Trajectory groups for asthma symptom.

Characteristics of the trajectory groups for family environmental exposures

We used GBTM for family environmental variables such as ‘external condition of the dwelling’, ‘home condition’, ‘current smoking_mother’ and ‘number of people who smoke inside the house’. After the same model-fitting approach as GBTM for asthma symptom trajectories, all environmental factors, except ‘external condition of the dwelling’, showed three group trajectories that fit the best model (online supplemental tables TS10–TS13). ‘External condition of the dwelling’ showed two distinct trajectory groups: ‘persistently good’ and ‘persistently bad’. Home condition showed three distinct trajectory groups: ‘persistently uncluttered’, ‘cluttered-moderate and decreasing’, and ‘cluttered-moderate and increasing’. ‘Maternal smoking’ also showed three distinct groups: ‘no smoking’, ‘moderate and declining’ prevalence, and ‘high and persistent’ prevalence.
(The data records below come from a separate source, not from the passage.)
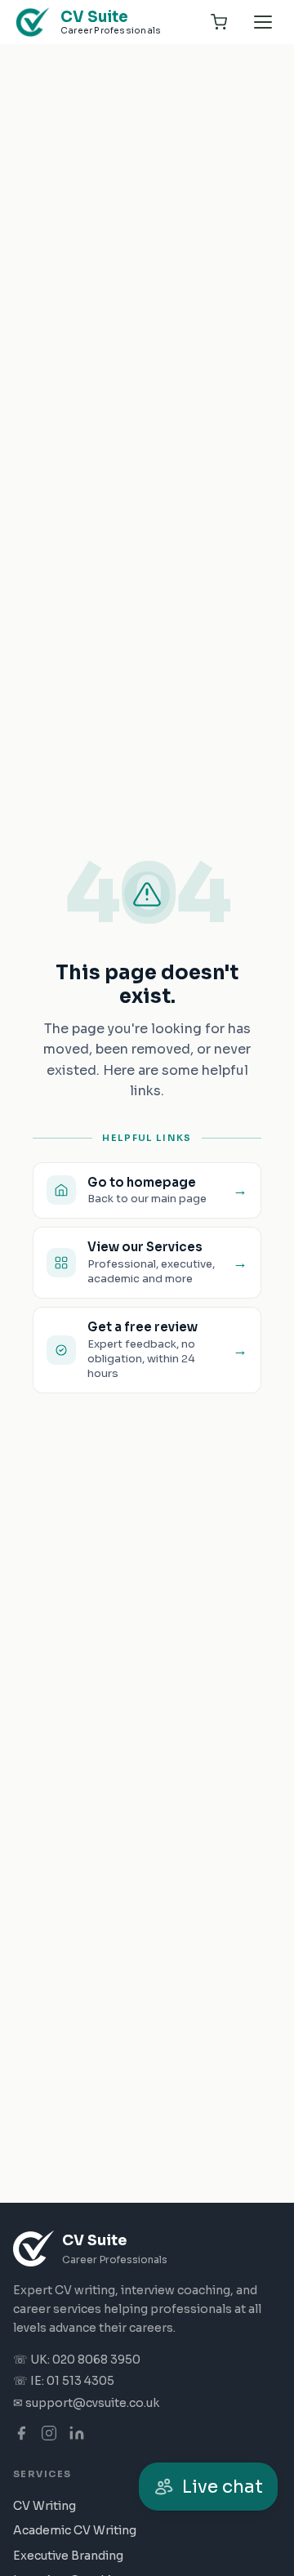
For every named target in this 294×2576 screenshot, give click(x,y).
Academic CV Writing (74, 2530)
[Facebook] (21, 2433)
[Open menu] (263, 22)
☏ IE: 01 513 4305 (63, 2380)
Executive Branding (68, 2555)
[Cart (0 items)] (219, 22)
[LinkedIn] (77, 2433)
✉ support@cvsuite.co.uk (86, 2403)
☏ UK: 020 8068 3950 (76, 2359)
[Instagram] (49, 2433)
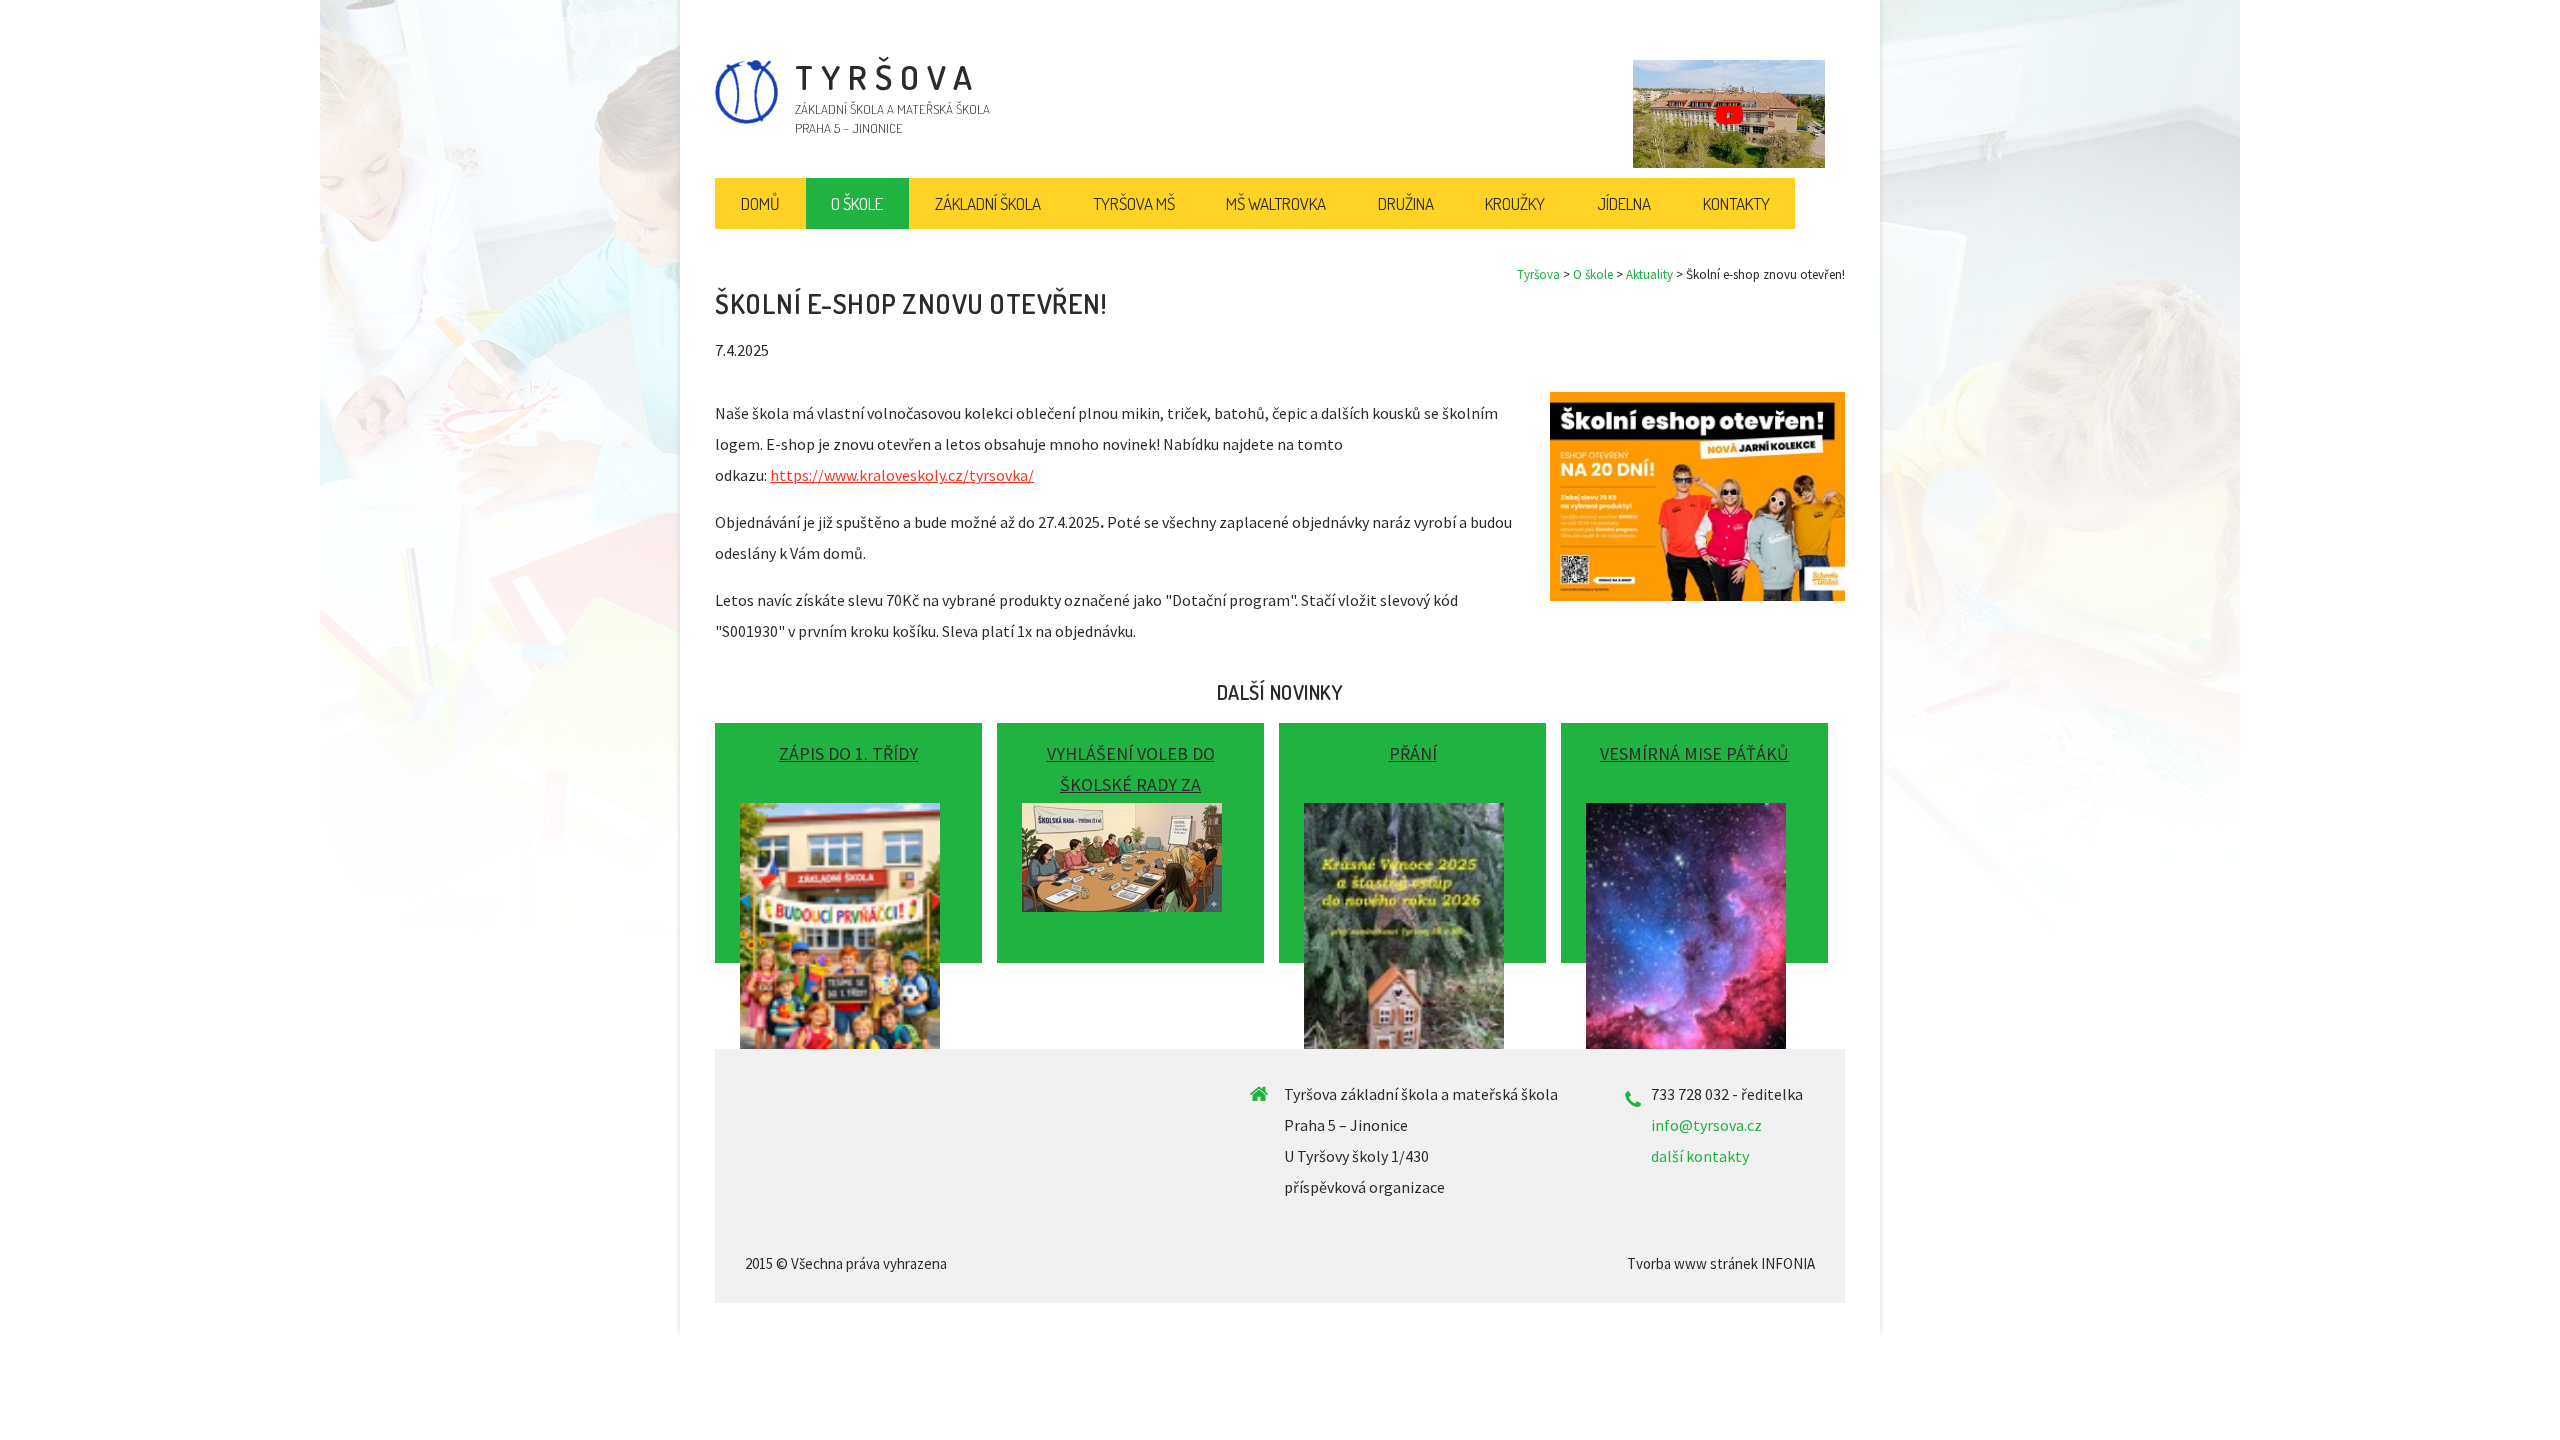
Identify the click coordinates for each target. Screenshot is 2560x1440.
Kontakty (1736, 203)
The trajectory groups for the ‘average number of people who smoke inside the house’ showed three distinct groups: ‘no people’, ‘moderate and declining’ and ‘high and increasing’. Projections of the trajectory groups and individual group percentages for all environmental factor trajectories are shown in figure 3.

Figure 3.

Figure 3

Trajectory groups for family environmental factors.
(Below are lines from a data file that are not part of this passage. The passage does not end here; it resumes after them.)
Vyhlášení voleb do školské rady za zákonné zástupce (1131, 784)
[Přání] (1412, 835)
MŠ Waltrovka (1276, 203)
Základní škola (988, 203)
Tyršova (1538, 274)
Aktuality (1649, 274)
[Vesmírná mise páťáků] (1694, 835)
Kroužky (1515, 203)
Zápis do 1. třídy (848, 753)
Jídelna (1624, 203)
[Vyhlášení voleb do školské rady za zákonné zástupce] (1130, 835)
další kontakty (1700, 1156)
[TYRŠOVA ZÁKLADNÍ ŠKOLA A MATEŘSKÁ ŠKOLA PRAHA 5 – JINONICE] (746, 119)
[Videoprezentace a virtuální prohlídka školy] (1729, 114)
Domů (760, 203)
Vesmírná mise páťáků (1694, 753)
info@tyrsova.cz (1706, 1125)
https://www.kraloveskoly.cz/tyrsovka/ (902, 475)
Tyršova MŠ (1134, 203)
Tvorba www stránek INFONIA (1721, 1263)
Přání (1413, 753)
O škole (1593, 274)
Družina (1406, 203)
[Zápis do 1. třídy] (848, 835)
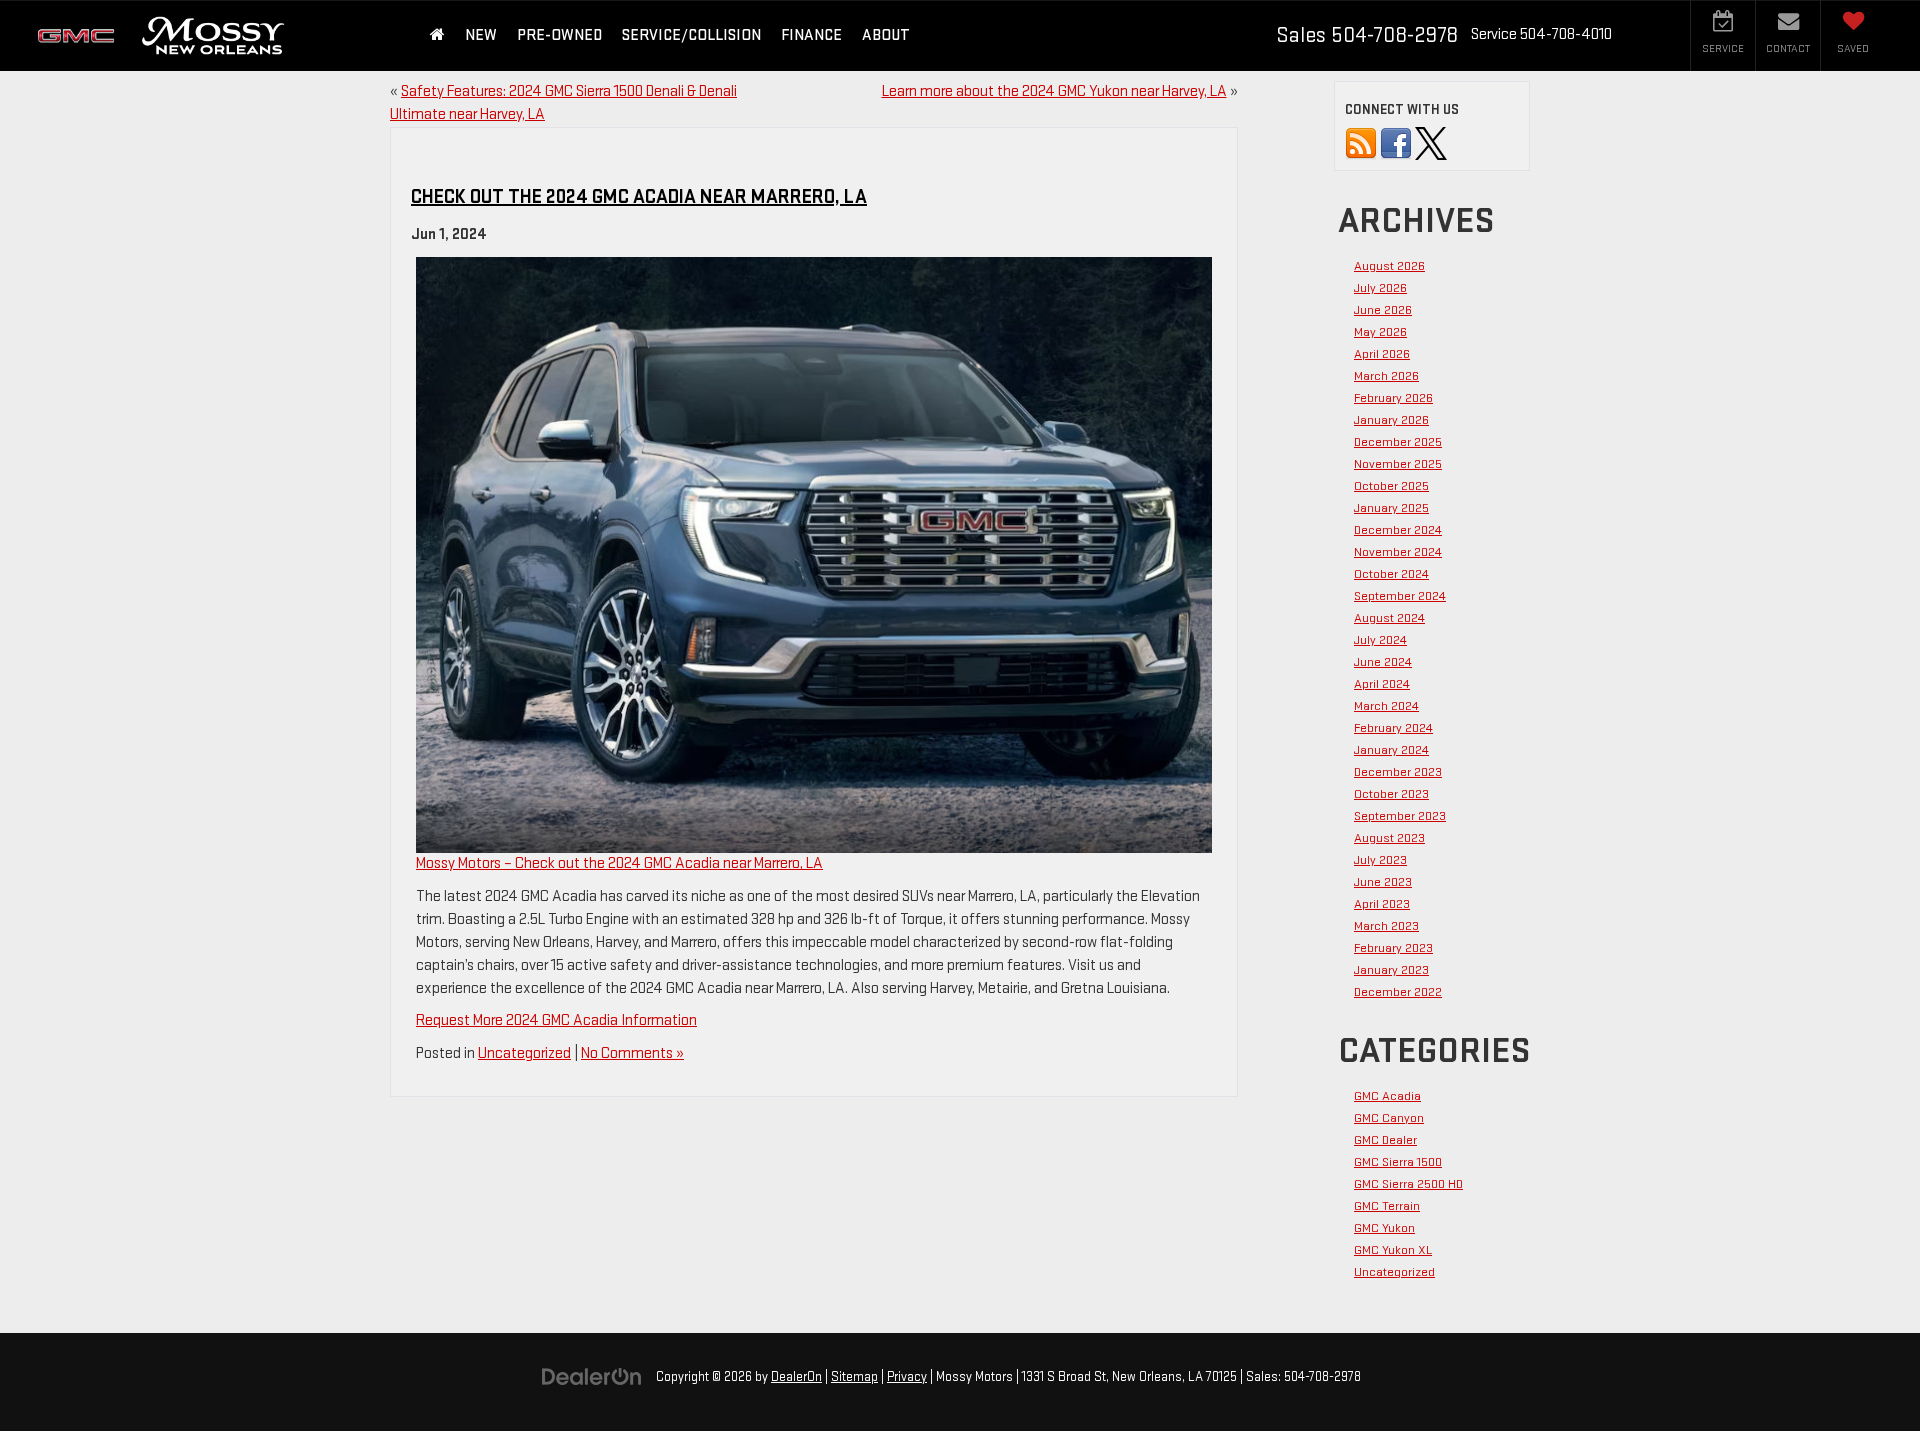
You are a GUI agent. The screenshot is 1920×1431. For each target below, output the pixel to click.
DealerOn (796, 1377)
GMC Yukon (1384, 1228)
Descriptive analyses of family environmental exposures and their association with asthma symptom trajectories at different time points

In this study, we assessed the prevalence of asthma symptom and several family environmental factors at different time points (ages of the participants). The overall prevalence of asthma symptom varied from 9% to 25% at different time points. The prevalence was higher in the first 6/7 years, with a peak of 25% at age 2/3. Boys had a higher prevalence of asthma symptom than girls at almost all time points. We found that the prevalence of maternal and paternal smoking changed remarkably over the first 14/15 years. Some other environmental exposures also showed significant changes in prevalence (>10% from the initial prevalence). Their prevalence followed a downward trend over time, with some fluctuations in between (table 2). We do not know the prevalence trend for ‘furry pet at home’ as data were available at only two time points out of eight. Among all the variables, ‘current smoking_father’ showed the highest change (reduction) over these time points. However, about 30%–40% of the responses to this question were missing at different time points.

Table 2.

Prevalence (%) of asthma symptom and family environmental exposures among the cohort over different time points

Variable Time points
0/1 year 2/3 years 4/5 years 6/7 years 8/9 years 10/11 years 12/13 years 14/15 years
Asthma symptom (male, female) 16.08
(17, 13)
24.81
(26, 23)
18.73
(20, 17)
17.76
(19, 16)
12.33
(14, 10)
10.48
(11, 10)
8.76
(10, 8)
12.58
(12, 13)
External condition of dwelling, bad 4.16 2.80 3.12 3.26 3.97 3.78 3.19 3.22
Home uncluttered, no 8.53 6.37 5.74 5.38 5.93 5.97 5.78 4.72
Furry pet at home, yes 55.85 DNA DNA 63.80 DNA DNA DNA DNA
Current cigarette smoking, mother, yes 19.06 15.88 17.39 16.87 15.77 13.41 13.24 11.89
Current cigarette smoking, father, yes 25.43 20.23 19.34 15.52 14.31 13.12 11.41 9.72
Number of residents who smoke inside (mean) 0.14 DNA 0.06 0.09 0.12 0.10 0.10 0.10
Number of people in the household (mean) 4.03 4.31 4.49 4.57 4.63 4.56 4.52 4.44

DNA, data not available.

Bivariate analyses showed that current smoking status of the mother was significantly associated with the ‘transient high’ and ‘persistent high’ asthma symptom trajectory groups compared with the ‘low/no’ asthma symptom trajectory group (control) (online supplemental table TS14). ‘Home condition_cluttered’, ‘current cigarette smoking_father’ and ‘external condition of dwelling_bad’ were also significantly associated with the ‘transient high’ trajectory group in 50% or more of the time points (online supplemental table TS14A). In the ‘persistent high’ trajectory group, other than maternal smoking, the ‘number of residents who smoke inside’ was significantly associated in most of the time points (online supplemental table TS14B).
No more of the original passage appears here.